The payback on pharmaceutical spending: the 2018 budget law, stress tests for pharmaceutical governance
The payback of hospital pharmaceutical spending, which requires companies to cover 50% of expenditure in excess of the limit set by law (the other 50% is borne by the Regional governments), in the first three years of application (2013- 2015) was marked by numerous appeals lodged by pharmaceutical companies with the Regional Administrative Courts. Through the 2018 Budget Law the Legislator made an attempt to define the correct VAT treatment, but the subsequent litigation before the Regional Administrative Courts, for the payback of the 2016 pharmaceutical spending, affected the corrective actions envisaged by the budget law. The new guidelines issued by MP Grillo provide for the establishment of a technical committee for a new governance of this sector.
A few weeks after the possible definitive solution for the payback on pharmaceutical spending for the three-year period 2013-2015, referred to in paragraphs 394 et seq. of the 2018 Budget Law, it can be said that the stress test has failed. Pharmaceutical companies are again resorting to legal actions to solve the 2016 payback issue; a stalemate that also calls into question the years from 2013 to 2015.
Who’s paying the price? The Regional governments burdened by the 2013-2015 paybacks and the 2016 payback, which recorded a negative balance of € 780 million and the pharmaceutical industry, which has already paid € 880 million euros for the years 2013-2015 and € 580 million for 2016.
Yet, the Legislator had taken action through the 2018 budget law to define the correct VAT treatment, calculated on gross drug prices, which the pharmaceutical industry had to return to the Regions and Autonomous Provinces, from 2013 to 2015 (pursuant to art 15 of Decree Law No. 95/2012), as payback (partial and 50%) of hospital pharmaceutical spending in excess of the limit established by law.
The legal issue that is the subject of administrative and tax litigation is the possibility of recovering the VAT applied by companies on products sold.

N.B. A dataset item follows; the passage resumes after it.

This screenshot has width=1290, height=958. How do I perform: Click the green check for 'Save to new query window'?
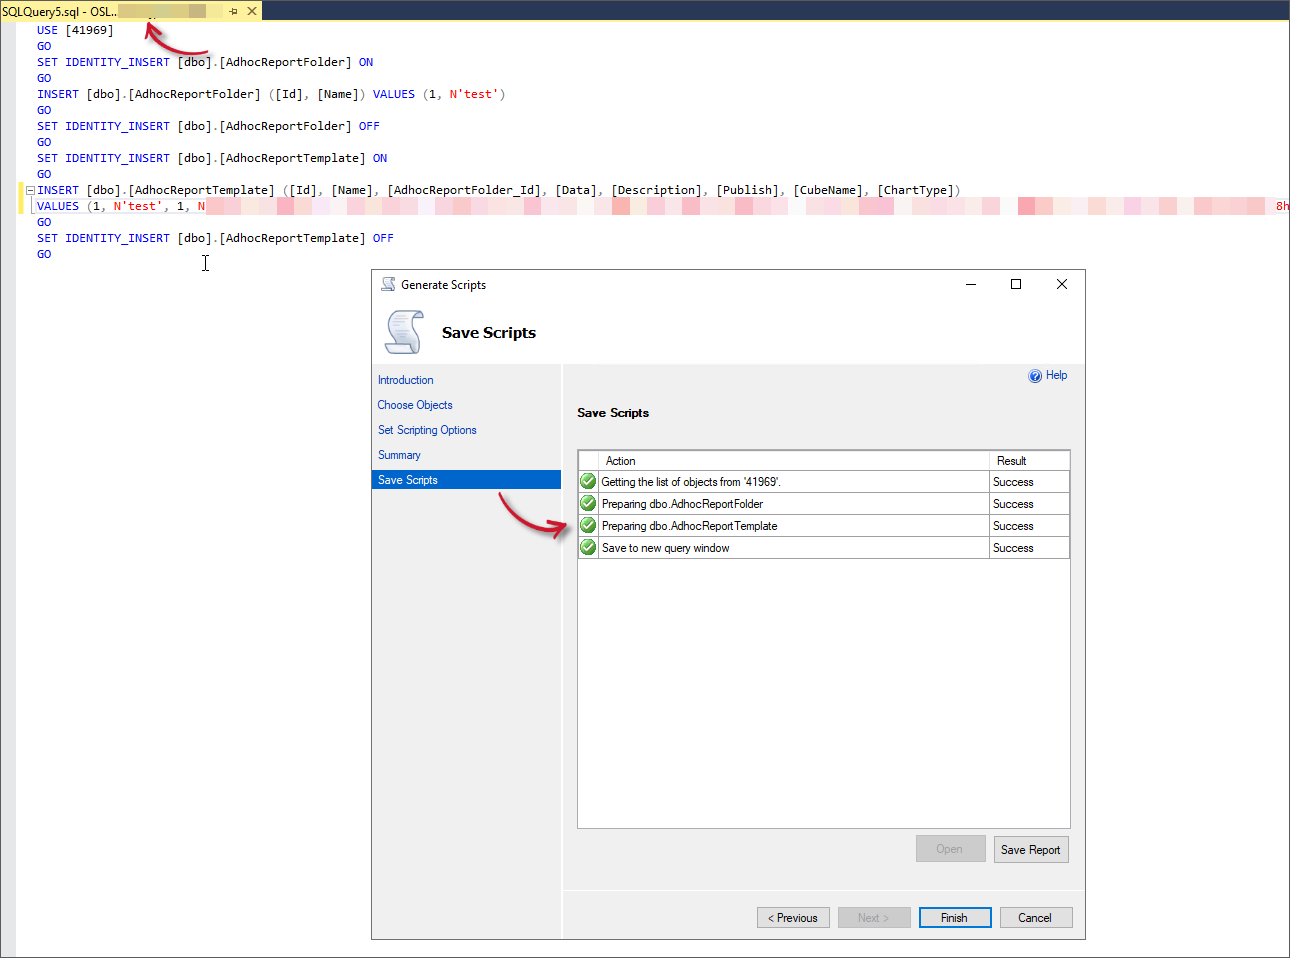point(588,547)
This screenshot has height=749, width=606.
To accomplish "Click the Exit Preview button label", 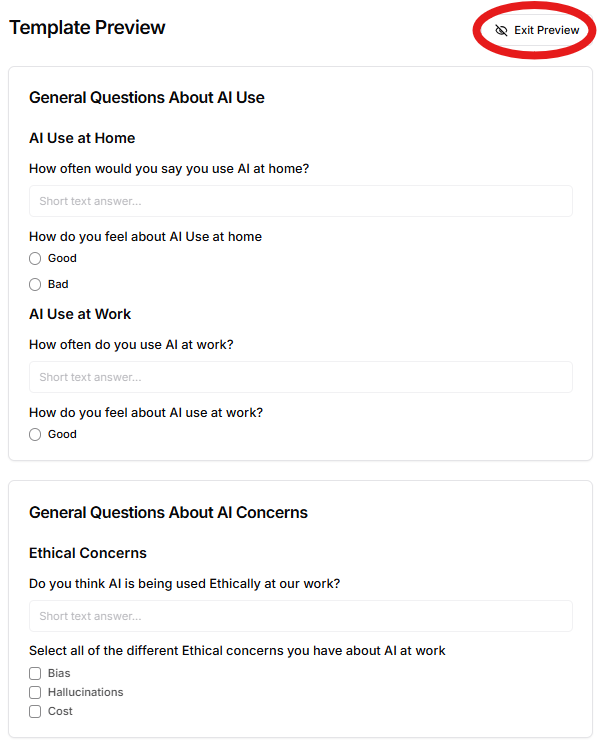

According to document no. 945-27/2015 of the Italian Revenue Agency, the exceeding of the pre-established hospital expenditure threshold is “a partial condition subsequent established by law, […] which affects the monetary obligation leading to a price revision”.
When the aforesaid condition is met, there are the conditions for issuing a credit note for the VAT charged on the sale of pharmaceutical products (pursuant to Article 26 of Presidential Decree No. 633/1972).
In this regard, the Legislator confirms that the AIFA, Italian Medicines Agency, will have to determine the payback amounts due to the exceeding in 2016 of the gross pharmaceutical expenditure limit, in compliance with the legislation in force.
All this, however, has not happened and the wave of litigation is on the rise again. The bone of contention remains the final allocation of corporate spending budgets for the year 2016, while the re-design of a new governance of the pharmaceutical system remains central, with one of the objectives being to avoid the use of mechanisms, such as precisely the payback on hospital pharmaceutical spending.
Thus, a valid governance model should resort to the payback as an exceptional instrument only, rather than taking for granted the presence of an excess amount to be covered. The payback is, by its very nature, an imperfect solution with which to tackle the sustainability issue: available resources should be allocated in such a way as to avoid the excess pharmaceutical spending, while the current management model seems focused on defining mechanisms for covering the excess spending rather than on solving the problem at its root.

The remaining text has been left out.